Consigne 1: Relevez toutes les personnes désignées par leur nom propre dans le texte sur la fin du monde ci-dessous.
Consigne 2: Recopiez sans rien changer le passage du texte sur la fin du monde qui va de « Les scientifiques s’accordent » jusqu'à « cela se produira. ».

Texte cité:
# # # # #

Les scientifiques s’accordent tous pour prédire que notre vieille terre aura une fin, et donc que l’humanité elle-même finira un jour d’exister. Même si certains matérialistes pensent, je crois, que la matière est éternelle, ils admettent tous que cet univers dans lequel on vit aura une fin. Les étoiles elles-mêmes meurent. A plus forte raison les « poussière d’étoiles » que nous sommes. Tout, aussi bien dans le règne minéral que végétal ou animal, a un commencement et une fin. Par conséquent, il est normal d’évoquer la fin du monde. Toute la question est de savoir quand et comment cela se produira.
Erreurs de perspective
Il y a eu des époques dans l’histoire de ces deux derniers millénaires, où la question s’est faite pressante, obsédante, et où elle a engendré des peurs incroyables en même temps qu’une vive espérance. Résumons un peu ces mouvements de pensée collective. En premier lieu, il y a eu, au temps de Jésus, toute une littérature « apocalyptique ». Nous en avons un court extrait dans l’Evangile de ce jour. Une fois de plus, je vais rabâcher en vous conseillant de lire dans l’Evangile de Matthieu tout le chapitre 24, pour remettre ce texte dans son contexte. Jésus y annonce, dans ce style particulier que sont les apocalypses, tous les cataclysmes qui précéderont la fin du monde. Ces malheurs sont de tous les temps, de toutes les époques de l’histoire. Et en même temps, il relie, à cette fin du monde inéluctable, le jour de la « venue du Fils de l’homme ». Si bien que les premières générations chrétiennes ont cru que la fin du monde, qui coïnciderait avec le « retour du Seigneur », était imminente. Sentiments de peurs, mais surtout d’attente et d’espérance. Puis les années ont passé, sans que rien n’arrive. Ce fut une première erreur de perspective. Il y en eut d’autres. Jusqu’au XVIIe siècle, notre chrétienté occidentale croyait à la fin prochaine du monde. Christophe Colomb la prédisait pour 1656, et Luther pensait, à la même époque, que l’humanité en avait encore pour cent ans !
Comment se fait-il qu’aujourd’hui l’éventualité de la fin du monde ne nous empêche pas de dormir ? Je crois qu’essentiellement, grâce aux découvertes scientifiques, on s’est rendu compte que le monde, la terre, l’humanité étaient bien plus anciens qu’on ne l’avait cru. C’est alors que naît une autre idéologie – disons : les Lumières. La fin du monde, certes, mais dans un avenir beaucoup plus lointain. Pas de quoi nous effrayer. Essentiellement on en vient à penser que l’humanité est en progrès et va vers une ère de bonheur que produiront les connaissances scientifiques. Le salut de l’humanité surgira, croit-on, du progrès de l’instruction, des connaissances et des techniques. Or, cette idéologie est en train de disparaître. On envisageait l’avenir avec espoir et confiance. Aujourd’hui, l’avenir fait peur. On avait éliminé de nos esprits la peur de la fin du monde. Aujourd’hui, cette peur refait surface. Et elle est tout aussi malsaine que celle qui faisait trembler les hommes du XVe siècle.

# # # # #

Données fournies:
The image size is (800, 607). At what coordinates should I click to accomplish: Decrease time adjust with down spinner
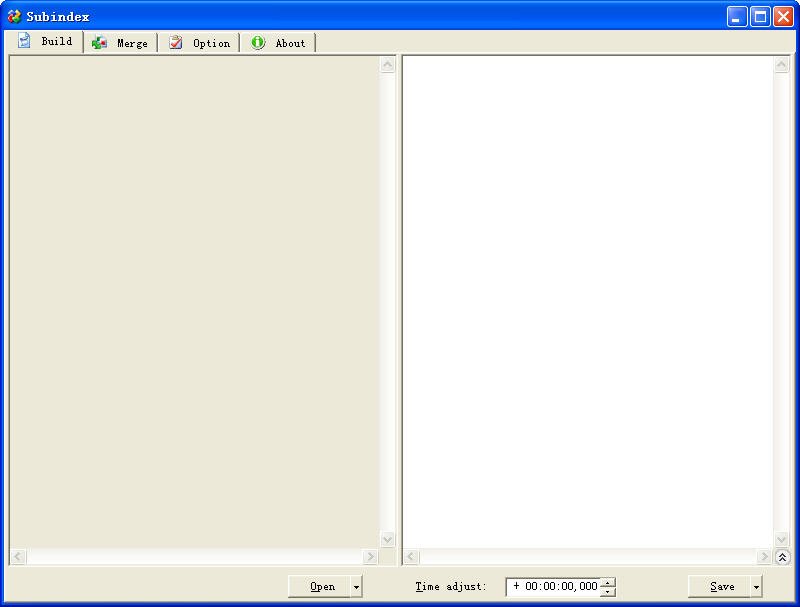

# # # # #

Réponse rédigée 1: Jésus, Matthieu, Christophe Colomb, Luther

Réponse rédigée 2:
Les scientifiques s’accordent tous pour prédire que notre vieille terre aura une fin, et donc que l’humanité elle-même finira un jour d’exister. Même si certains matérialistes pensent, je crois, que la matière est éternelle, ils admettent tous que cet univers dans lequel on vit aura une fin. Les étoiles elles-mêmes meurent. A plus forte raison les « poussière d’étoiles » que nous sommes. Tout, aussi bien dans le règne minéral que végétal ou animal, a un commencement et une fin. Par conséquent, il est normal d’évoquer la fin du monde. Toute la question est de savoir quand et comment cela se produira.